=== Provided entries ===
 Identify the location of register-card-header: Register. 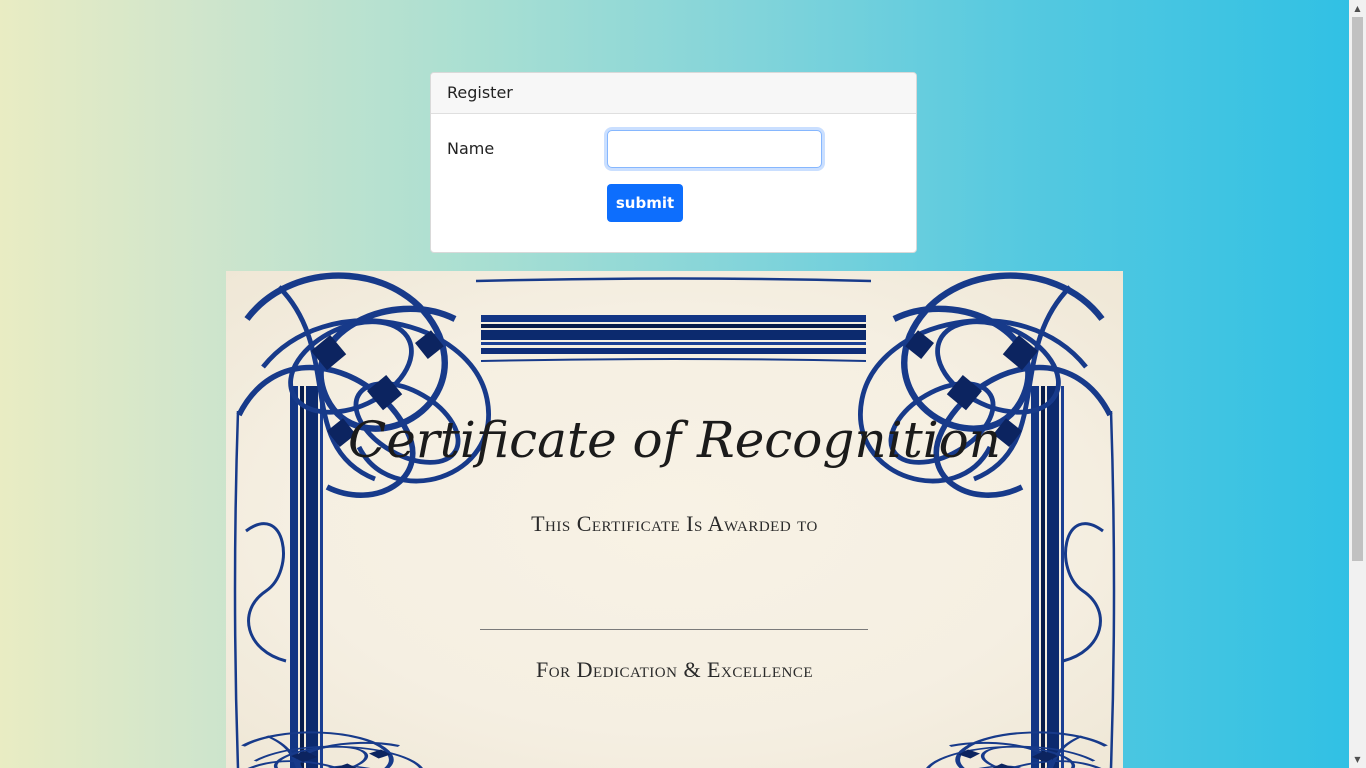
(674, 94).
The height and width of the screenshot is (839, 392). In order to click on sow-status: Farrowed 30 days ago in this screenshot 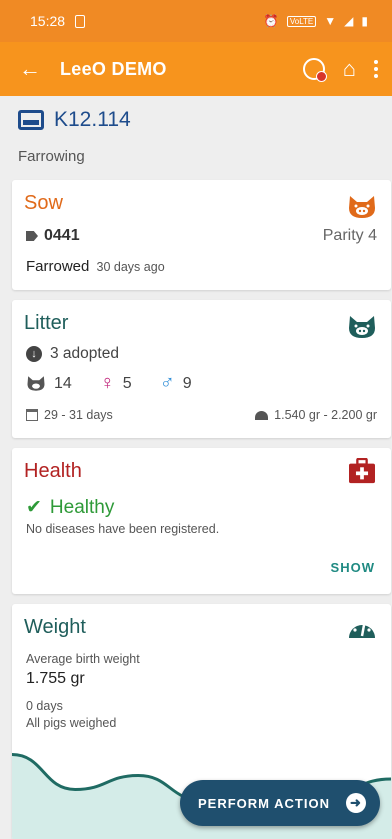, I will do `click(96, 266)`.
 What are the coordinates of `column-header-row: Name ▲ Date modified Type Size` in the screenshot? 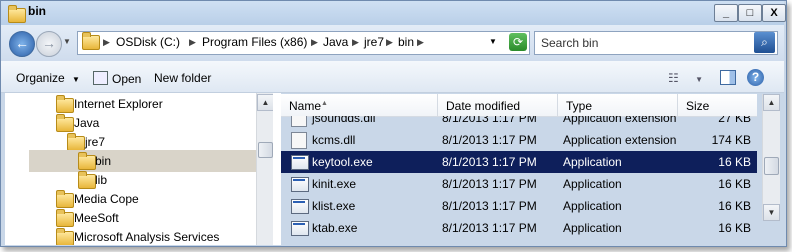 It's located at (519, 106).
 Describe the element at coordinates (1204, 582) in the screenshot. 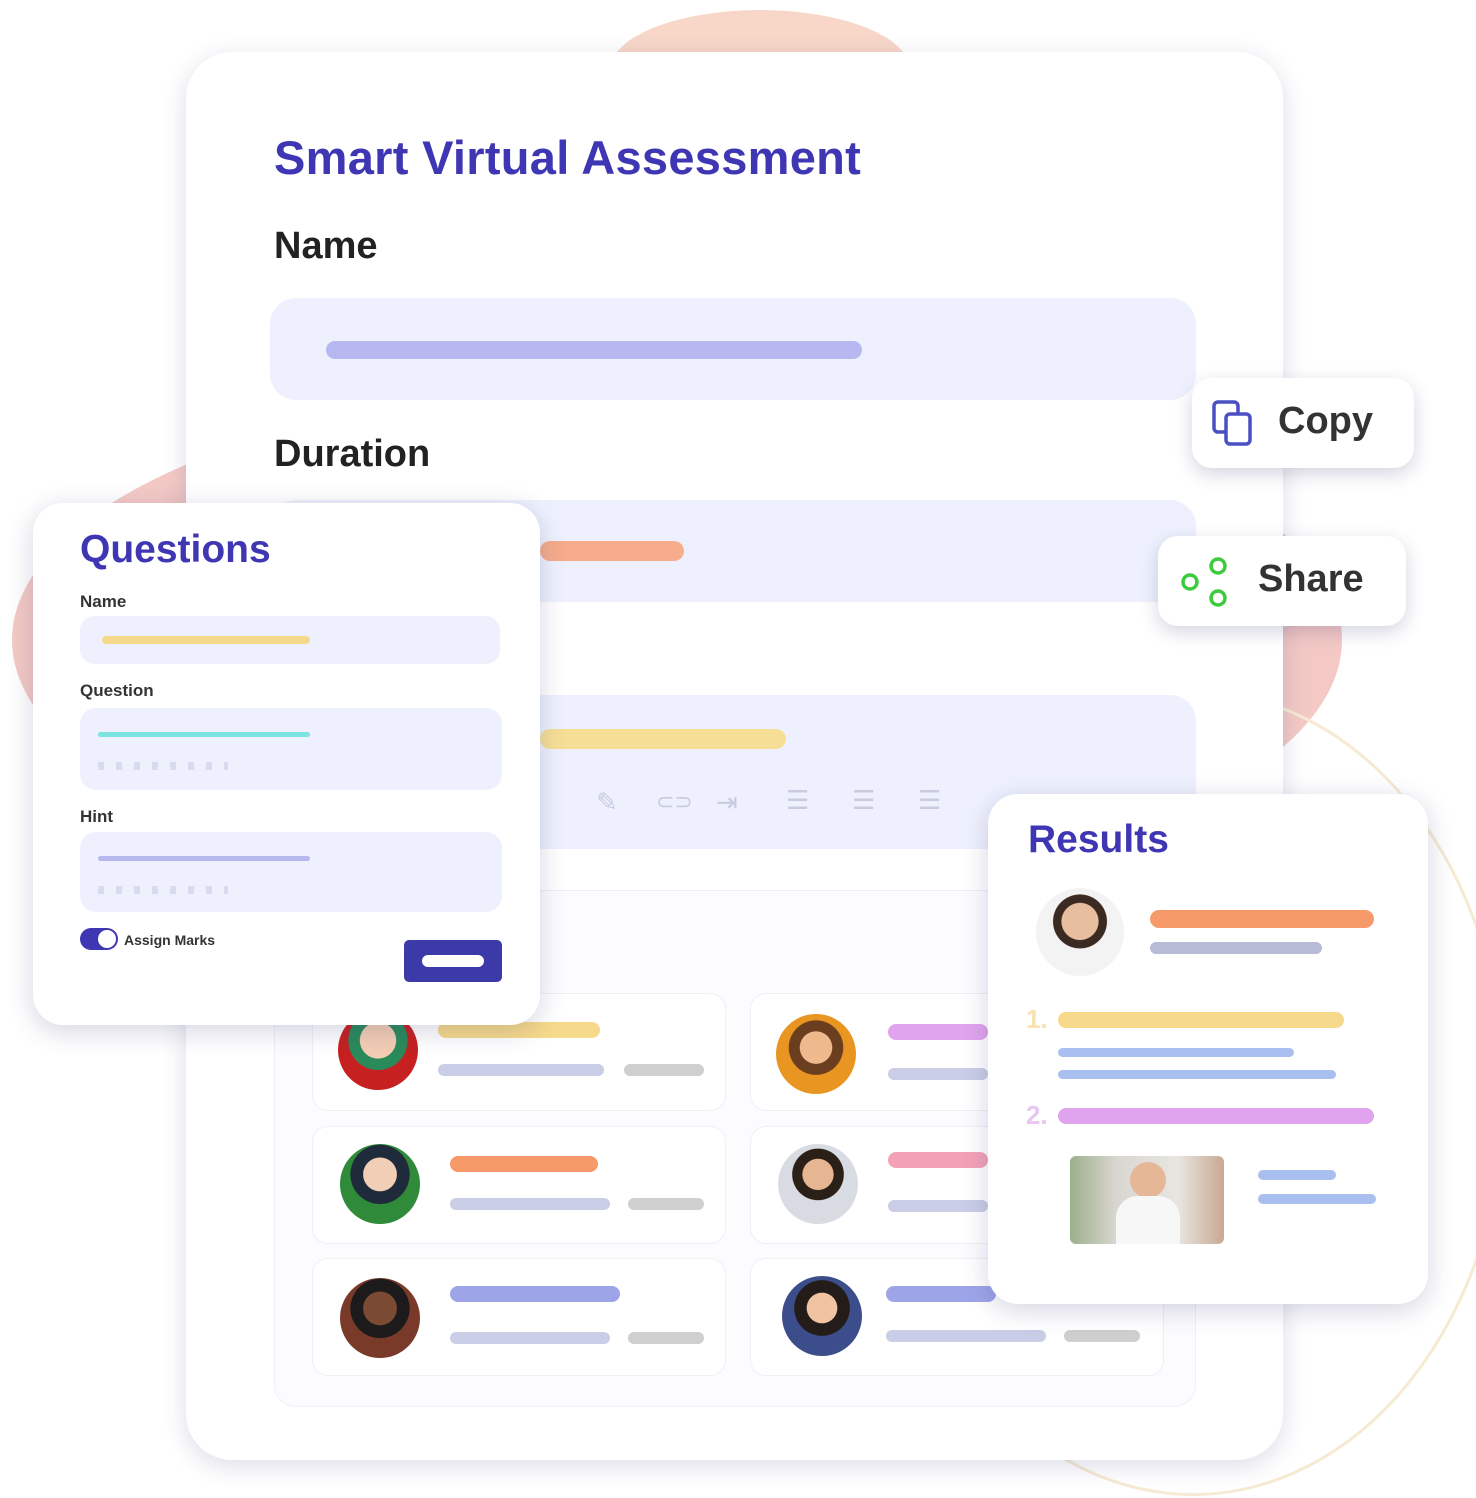

I see `share-icon` at that location.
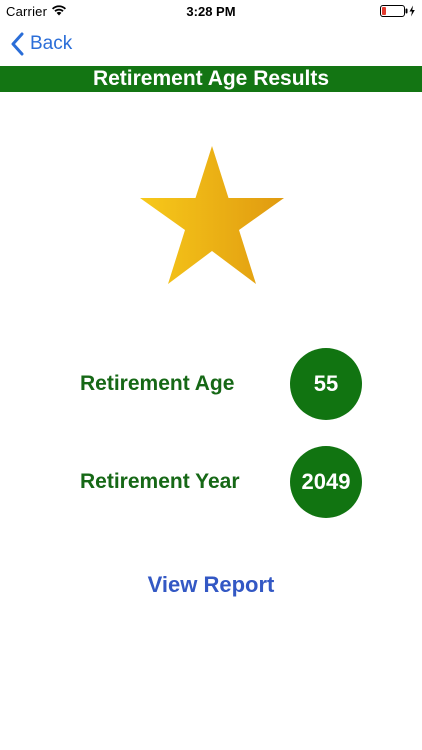  What do you see at coordinates (326, 482) in the screenshot?
I see `retirement-year-value: 2049` at bounding box center [326, 482].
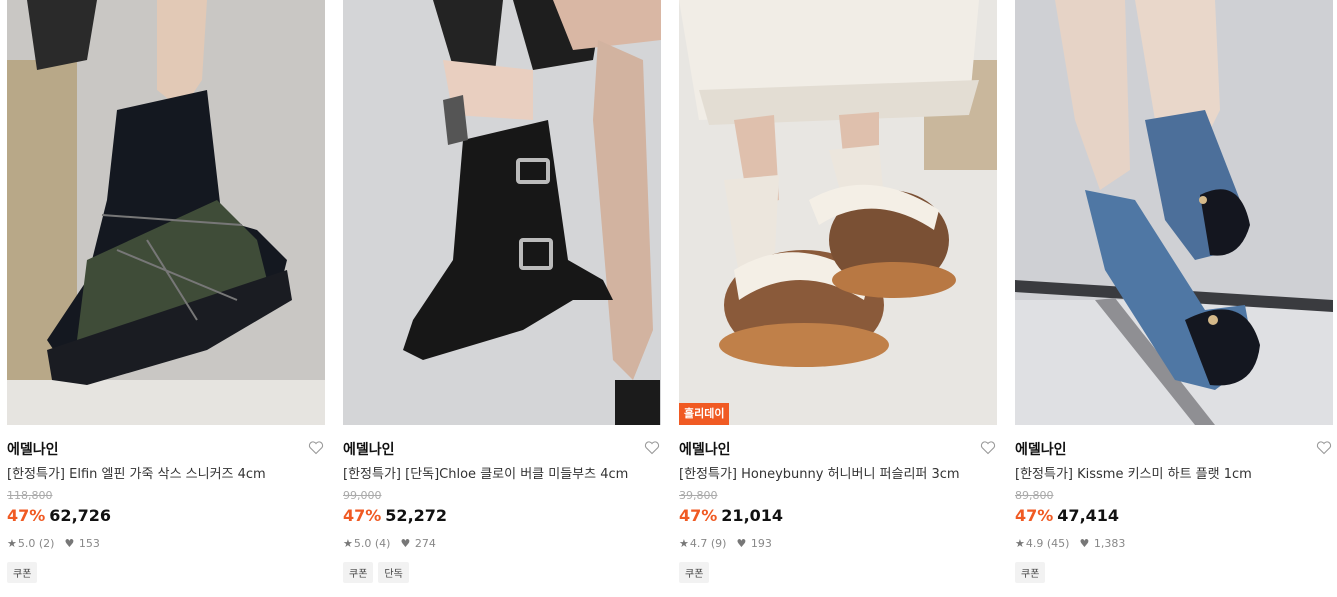  I want to click on product-meta: ★ 5.0 (4) ♥ 274, so click(390, 544).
===
Task> Reproduce verbatim the lines of the listing from the line containing "Describe the element" up to and including the final line of the listing. Omit the pictures from your reproduction.

Written solution>
 Describe the element at coordinates (1204, 582) in the screenshot. 

I see `share-icon` at that location.
  What do you see at coordinates (326, 482) in the screenshot?
I see `retirement-year-value: 2049` at bounding box center [326, 482].
  I want to click on product-meta: ★ 5.0 (4) ♥ 274, so click(390, 544).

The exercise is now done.